TASK DESCRIPTION ▸
All entries must be given again exactly as written.

Collected data entries ▸

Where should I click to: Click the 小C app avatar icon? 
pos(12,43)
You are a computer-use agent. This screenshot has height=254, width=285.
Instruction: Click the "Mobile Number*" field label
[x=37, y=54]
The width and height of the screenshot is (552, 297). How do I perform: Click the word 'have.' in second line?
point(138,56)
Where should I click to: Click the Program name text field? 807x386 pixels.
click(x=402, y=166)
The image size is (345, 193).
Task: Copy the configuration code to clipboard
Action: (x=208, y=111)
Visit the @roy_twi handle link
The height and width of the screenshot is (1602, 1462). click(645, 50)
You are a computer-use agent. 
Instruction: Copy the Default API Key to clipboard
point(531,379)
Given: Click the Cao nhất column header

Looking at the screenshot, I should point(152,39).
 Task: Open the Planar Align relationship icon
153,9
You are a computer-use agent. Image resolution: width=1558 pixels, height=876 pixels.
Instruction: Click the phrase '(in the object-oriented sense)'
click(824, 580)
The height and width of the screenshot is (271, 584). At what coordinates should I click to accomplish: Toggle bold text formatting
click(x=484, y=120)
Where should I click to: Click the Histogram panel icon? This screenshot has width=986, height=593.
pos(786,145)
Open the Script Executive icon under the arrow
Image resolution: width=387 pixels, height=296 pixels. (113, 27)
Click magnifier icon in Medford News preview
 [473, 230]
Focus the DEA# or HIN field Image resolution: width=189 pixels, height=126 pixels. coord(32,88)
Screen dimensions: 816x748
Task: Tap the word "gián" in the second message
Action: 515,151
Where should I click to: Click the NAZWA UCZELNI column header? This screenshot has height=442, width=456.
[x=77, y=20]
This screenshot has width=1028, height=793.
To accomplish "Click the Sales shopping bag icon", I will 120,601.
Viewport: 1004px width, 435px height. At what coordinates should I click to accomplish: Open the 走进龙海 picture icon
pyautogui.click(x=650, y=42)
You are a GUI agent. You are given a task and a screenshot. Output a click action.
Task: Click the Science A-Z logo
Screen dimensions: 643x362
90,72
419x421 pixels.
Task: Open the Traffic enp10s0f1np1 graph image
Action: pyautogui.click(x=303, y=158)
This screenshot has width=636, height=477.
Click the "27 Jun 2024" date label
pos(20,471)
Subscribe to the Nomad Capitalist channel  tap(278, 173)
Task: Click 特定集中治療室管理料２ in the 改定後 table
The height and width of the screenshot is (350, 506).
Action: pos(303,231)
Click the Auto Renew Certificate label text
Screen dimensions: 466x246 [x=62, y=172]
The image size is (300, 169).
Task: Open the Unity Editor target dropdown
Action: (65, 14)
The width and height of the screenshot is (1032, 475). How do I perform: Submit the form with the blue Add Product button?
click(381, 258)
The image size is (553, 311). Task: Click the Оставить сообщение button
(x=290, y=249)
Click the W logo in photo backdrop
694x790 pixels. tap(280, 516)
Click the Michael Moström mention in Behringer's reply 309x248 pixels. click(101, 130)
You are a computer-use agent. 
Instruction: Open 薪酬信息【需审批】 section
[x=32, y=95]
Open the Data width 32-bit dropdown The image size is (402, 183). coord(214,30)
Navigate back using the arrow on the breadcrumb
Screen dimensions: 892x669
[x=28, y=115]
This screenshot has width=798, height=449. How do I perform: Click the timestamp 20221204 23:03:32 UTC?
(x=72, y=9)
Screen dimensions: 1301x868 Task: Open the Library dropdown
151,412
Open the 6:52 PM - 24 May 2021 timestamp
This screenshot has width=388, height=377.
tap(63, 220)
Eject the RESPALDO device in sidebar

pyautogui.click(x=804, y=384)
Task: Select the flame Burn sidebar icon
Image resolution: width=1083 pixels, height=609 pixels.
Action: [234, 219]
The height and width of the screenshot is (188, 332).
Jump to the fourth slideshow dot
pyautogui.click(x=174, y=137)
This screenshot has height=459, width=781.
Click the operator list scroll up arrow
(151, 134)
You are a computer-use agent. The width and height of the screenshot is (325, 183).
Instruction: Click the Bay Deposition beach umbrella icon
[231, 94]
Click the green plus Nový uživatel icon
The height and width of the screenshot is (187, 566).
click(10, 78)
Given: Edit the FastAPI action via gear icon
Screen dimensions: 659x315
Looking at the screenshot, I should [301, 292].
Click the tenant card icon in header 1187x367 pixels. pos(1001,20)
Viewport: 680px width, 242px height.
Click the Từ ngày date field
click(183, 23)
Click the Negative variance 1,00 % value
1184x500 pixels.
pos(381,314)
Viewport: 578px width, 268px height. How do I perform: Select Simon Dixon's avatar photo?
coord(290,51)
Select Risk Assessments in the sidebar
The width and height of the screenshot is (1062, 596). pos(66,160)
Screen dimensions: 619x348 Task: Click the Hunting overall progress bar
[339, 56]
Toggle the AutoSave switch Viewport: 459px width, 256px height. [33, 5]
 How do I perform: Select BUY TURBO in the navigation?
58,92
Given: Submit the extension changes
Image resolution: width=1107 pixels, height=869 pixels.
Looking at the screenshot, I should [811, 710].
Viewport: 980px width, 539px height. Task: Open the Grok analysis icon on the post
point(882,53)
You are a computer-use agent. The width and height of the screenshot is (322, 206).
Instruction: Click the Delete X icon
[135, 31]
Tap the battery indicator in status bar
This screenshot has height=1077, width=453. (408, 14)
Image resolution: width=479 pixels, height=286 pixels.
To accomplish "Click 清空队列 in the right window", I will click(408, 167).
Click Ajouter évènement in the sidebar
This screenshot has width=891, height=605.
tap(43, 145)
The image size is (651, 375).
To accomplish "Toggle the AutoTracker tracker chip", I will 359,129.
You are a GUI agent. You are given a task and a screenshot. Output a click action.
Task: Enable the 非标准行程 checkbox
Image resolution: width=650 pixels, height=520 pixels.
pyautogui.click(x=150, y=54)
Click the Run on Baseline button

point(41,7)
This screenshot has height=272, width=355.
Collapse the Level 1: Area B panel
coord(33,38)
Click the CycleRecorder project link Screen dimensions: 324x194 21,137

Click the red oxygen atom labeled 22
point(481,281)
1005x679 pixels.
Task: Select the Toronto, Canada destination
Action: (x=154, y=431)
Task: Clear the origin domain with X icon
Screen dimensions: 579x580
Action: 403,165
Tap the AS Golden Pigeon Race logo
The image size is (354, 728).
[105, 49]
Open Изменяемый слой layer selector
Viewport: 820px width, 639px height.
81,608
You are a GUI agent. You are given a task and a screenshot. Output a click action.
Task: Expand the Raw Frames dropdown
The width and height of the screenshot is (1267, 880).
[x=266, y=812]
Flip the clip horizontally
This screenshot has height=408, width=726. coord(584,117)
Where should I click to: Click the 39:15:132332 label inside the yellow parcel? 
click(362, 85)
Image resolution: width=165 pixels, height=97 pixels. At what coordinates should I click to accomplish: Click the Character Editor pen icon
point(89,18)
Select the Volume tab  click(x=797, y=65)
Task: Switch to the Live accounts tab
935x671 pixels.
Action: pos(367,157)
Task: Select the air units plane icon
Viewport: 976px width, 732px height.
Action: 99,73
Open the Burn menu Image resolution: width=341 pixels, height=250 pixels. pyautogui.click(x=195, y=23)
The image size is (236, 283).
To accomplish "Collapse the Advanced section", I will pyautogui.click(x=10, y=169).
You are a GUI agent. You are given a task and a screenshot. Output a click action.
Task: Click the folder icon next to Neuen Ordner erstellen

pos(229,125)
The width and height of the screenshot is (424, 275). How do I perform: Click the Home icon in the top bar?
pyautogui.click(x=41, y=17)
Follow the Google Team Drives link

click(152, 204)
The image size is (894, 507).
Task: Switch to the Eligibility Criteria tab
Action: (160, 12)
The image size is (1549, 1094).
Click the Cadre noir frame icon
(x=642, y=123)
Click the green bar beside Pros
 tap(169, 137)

TASK OUTPUT ▸
Where should I click to: Click the 小C app avatar icon? 
pos(12,43)
You are a computer-use agent. This screenshot has height=254, width=285.
Instruction: Click the "Mobile Number*" field label
[x=37, y=54]
The width and height of the screenshot is (552, 297). How do I perform: Click the word 'have.' in second line?
point(138,56)
Where should I click to: Click the Program name text field? 807x386 pixels.
click(x=402, y=166)
The image size is (345, 193).
Task: Copy the configuration code to clipboard
Action: (x=208, y=111)
Visit the @roy_twi handle link
The height and width of the screenshot is (1602, 1462). click(645, 50)
You are a computer-use agent. 
Instruction: Copy the Default API Key to clipboard
point(531,379)
Given: Click the Cao nhất column header

Looking at the screenshot, I should point(152,39).
 Task: Open the Planar Align relationship icon
153,9
You are a computer-use agent. Image resolution: width=1558 pixels, height=876 pixels.
Instruction: Click the phrase '(in the object-oriented sense)'
click(824, 580)
The height and width of the screenshot is (271, 584). At what coordinates should I click to accomplish: Toggle bold text formatting
click(x=484, y=120)
Where should I click to: Click the Histogram panel icon? This screenshot has width=986, height=593.
pos(786,145)
Open the Script Executive icon under the arrow
Image resolution: width=387 pixels, height=296 pixels. (113, 27)
Click magnifier icon in Medford News preview
 [473, 230]
Focus the DEA# or HIN field Image resolution: width=189 pixels, height=126 pixels. coord(32,88)
Screen dimensions: 816x748
Task: Tap the word "gián" in the second message
Action: 515,151
Where should I click to: Click the NAZWA UCZELNI column header? This screenshot has height=442, width=456.
[x=77, y=20]
This screenshot has width=1028, height=793.
To accomplish "Click the Sales shopping bag icon", I will 120,601.
Viewport: 1004px width, 435px height. At what coordinates should I click to accomplish: Open the 走进龙海 picture icon
pyautogui.click(x=650, y=42)
You are a GUI agent. You are given a task and a screenshot. Output a click action.
Task: Click the Science A-Z logo
Screen dimensions: 643x362
90,72
419x421 pixels.
Task: Open the Traffic enp10s0f1np1 graph image
Action: pyautogui.click(x=303, y=158)
This screenshot has width=636, height=477.
Click the "27 Jun 2024" date label
pos(20,471)
Subscribe to the Nomad Capitalist channel  tap(278, 173)
Task: Click 特定集中治療室管理料２ in the 改定後 table
The height and width of the screenshot is (350, 506).
Action: pos(303,231)
Click the Auto Renew Certificate label text
Screen dimensions: 466x246 [x=62, y=172]
The image size is (300, 169).
Task: Open the Unity Editor target dropdown
Action: (65, 14)
The width and height of the screenshot is (1032, 475). How do I perform: Submit the form with the blue Add Product button?
click(381, 258)
The image size is (553, 311). Task: Click the Оставить сообщение button
(x=290, y=249)
Click the W logo in photo backdrop
694x790 pixels. tap(280, 516)
Click the Michael Moström mention in Behringer's reply 309x248 pixels. click(101, 130)
You are a computer-use agent. 
Instruction: Open 薪酬信息【需审批】 section
[x=32, y=95]
Open the Data width 32-bit dropdown The image size is (402, 183). coord(214,30)
Navigate back using the arrow on the breadcrumb
Screen dimensions: 892x669
[x=28, y=115]
This screenshot has width=798, height=449. How do I perform: Click the timestamp 20221204 23:03:32 UTC?
(x=72, y=9)
Screen dimensions: 1301x868 Task: Open the Library dropdown
151,412
Open the 6:52 PM - 24 May 2021 timestamp
This screenshot has width=388, height=377.
tap(63, 220)
Eject the RESPALDO device in sidebar

pyautogui.click(x=804, y=384)
Task: Select the flame Burn sidebar icon
Image resolution: width=1083 pixels, height=609 pixels.
Action: [234, 219]
The height and width of the screenshot is (188, 332).
Jump to the fourth slideshow dot
pyautogui.click(x=174, y=137)
This screenshot has height=459, width=781.
Click the operator list scroll up arrow
(151, 134)
You are a computer-use agent. The width and height of the screenshot is (325, 183).
Instruction: Click the Bay Deposition beach umbrella icon
[231, 94]
Click the green plus Nový uživatel icon
The height and width of the screenshot is (187, 566).
click(10, 78)
Given: Edit the FastAPI action via gear icon
Screen dimensions: 659x315
Looking at the screenshot, I should [301, 292].
Click the tenant card icon in header 1187x367 pixels. pos(1001,20)
Viewport: 680px width, 242px height.
Click the Từ ngày date field
click(183, 23)
Click the Negative variance 1,00 % value
1184x500 pixels.
pos(381,314)
Viewport: 578px width, 268px height. How do I perform: Select Simon Dixon's avatar photo?
coord(290,51)
Select Risk Assessments in the sidebar
The width and height of the screenshot is (1062, 596). pos(66,160)
Screen dimensions: 619x348 Task: Click the Hunting overall progress bar
[339, 56]
Toggle the AutoSave switch Viewport: 459px width, 256px height. [33, 5]
 How do I perform: Select BUY TURBO in the navigation?
58,92
Given: Submit the extension changes
Image resolution: width=1107 pixels, height=869 pixels.
Looking at the screenshot, I should [811, 710].
Viewport: 980px width, 539px height. Task: Open the Grok analysis icon on the post
point(882,53)
You are a computer-use agent. The width and height of the screenshot is (322, 206).
Instruction: Click the Delete X icon
[135, 31]
Tap the battery indicator in status bar
This screenshot has height=1077, width=453. (408, 14)
Image resolution: width=479 pixels, height=286 pixels.
To accomplish "Click 清空队列 in the right window", I will click(408, 167).
Click Ajouter évènement in the sidebar
This screenshot has width=891, height=605.
tap(43, 145)
The image size is (651, 375).
To accomplish "Toggle the AutoTracker tracker chip", I will 359,129.
You are a GUI agent. You are given a task and a screenshot. Output a click action.
Task: Enable the 非标准行程 checkbox
Image resolution: width=650 pixels, height=520 pixels.
pyautogui.click(x=150, y=54)
Click the Run on Baseline button

point(41,7)
This screenshot has height=272, width=355.
Collapse the Level 1: Area B panel
coord(33,38)
Click the CycleRecorder project link Screen dimensions: 324x194 21,137

Click the red oxygen atom labeled 22
point(481,281)
1005x679 pixels.
Task: Select the Toronto, Canada destination
Action: (x=154, y=431)
Task: Clear the origin domain with X icon
Screen dimensions: 579x580
Action: 403,165
Tap the AS Golden Pigeon Race logo
The image size is (354, 728).
[105, 49]
Open Изменяемый слой layer selector
Viewport: 820px width, 639px height.
81,608
You are a GUI agent. You are given a task and a screenshot. Output a click action.
Task: Expand the Raw Frames dropdown
The width and height of the screenshot is (1267, 880).
[x=266, y=812]
Flip the clip horizontally
This screenshot has height=408, width=726. coord(584,117)
Where should I click to: Click the 39:15:132332 label inside the yellow parcel? 
click(362, 85)
Image resolution: width=165 pixels, height=97 pixels. At what coordinates should I click to accomplish: Click the Character Editor pen icon
point(89,18)
Select the Volume tab  click(x=797, y=65)
Task: Switch to the Live accounts tab
935x671 pixels.
Action: pos(367,157)
Task: Select the air units plane icon
Viewport: 976px width, 732px height.
Action: 99,73
Open the Burn menu Image resolution: width=341 pixels, height=250 pixels. pyautogui.click(x=195, y=23)
The image size is (236, 283).
To accomplish "Collapse the Advanced section", I will pyautogui.click(x=10, y=169).
You are a GUI agent. You are given a task and a screenshot. Output a click action.
Task: Click the folder icon next to Neuen Ordner erstellen

pos(229,125)
The width and height of the screenshot is (424, 275). How do I perform: Click the Home icon in the top bar?
pyautogui.click(x=41, y=17)
Follow the Google Team Drives link

click(152, 204)
The image size is (894, 507).
Task: Switch to the Eligibility Criteria tab
Action: (160, 12)
The image size is (1549, 1094).
Click the Cadre noir frame icon
(x=642, y=123)
Click the green bar beside Pros
 tap(169, 137)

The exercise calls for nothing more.